TASK PROMPT:
Print what the records say exactly, and omit the pictures.

EXERCISE DATA:
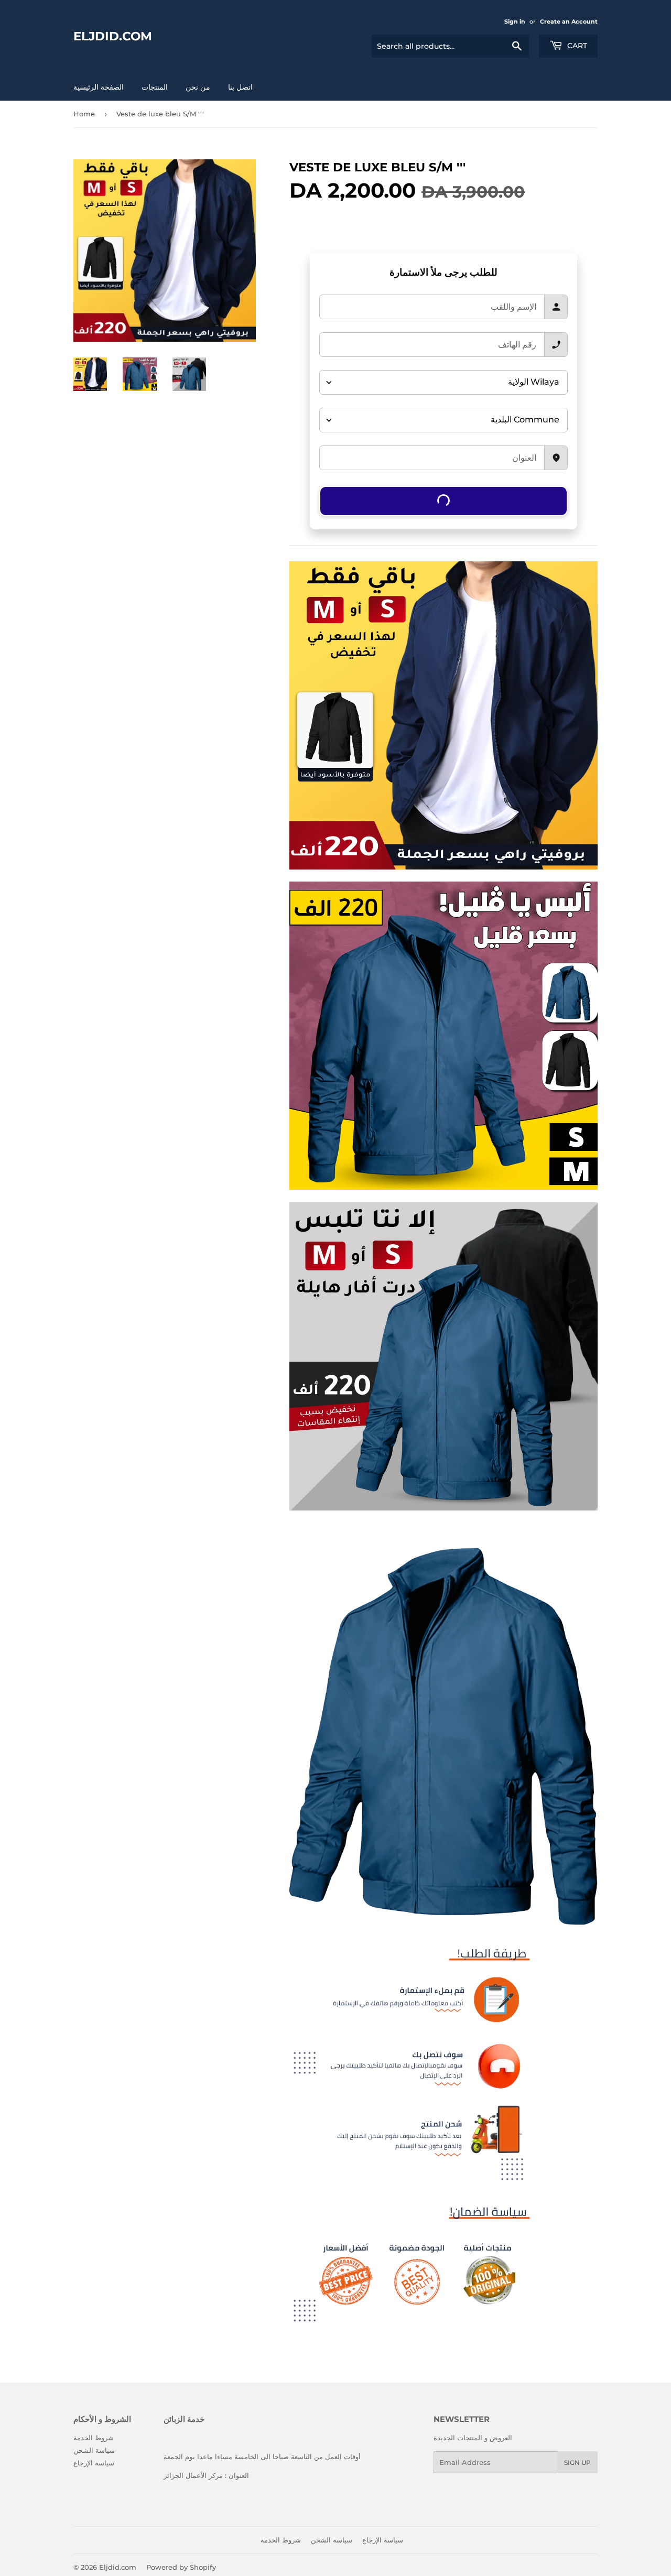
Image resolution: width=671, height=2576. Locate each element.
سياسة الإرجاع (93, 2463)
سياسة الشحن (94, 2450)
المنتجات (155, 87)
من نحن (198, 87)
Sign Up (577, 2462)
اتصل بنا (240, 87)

ANSWER FOR THIS EXERCISE:
Image resolution: width=671, height=2576. Locate each element.
سياسة الإرجاع (93, 2463)
سياسة الشحن (94, 2450)
المنتجات (155, 87)
من نحن (198, 87)
Sign Up (577, 2462)
اتصل بنا (240, 87)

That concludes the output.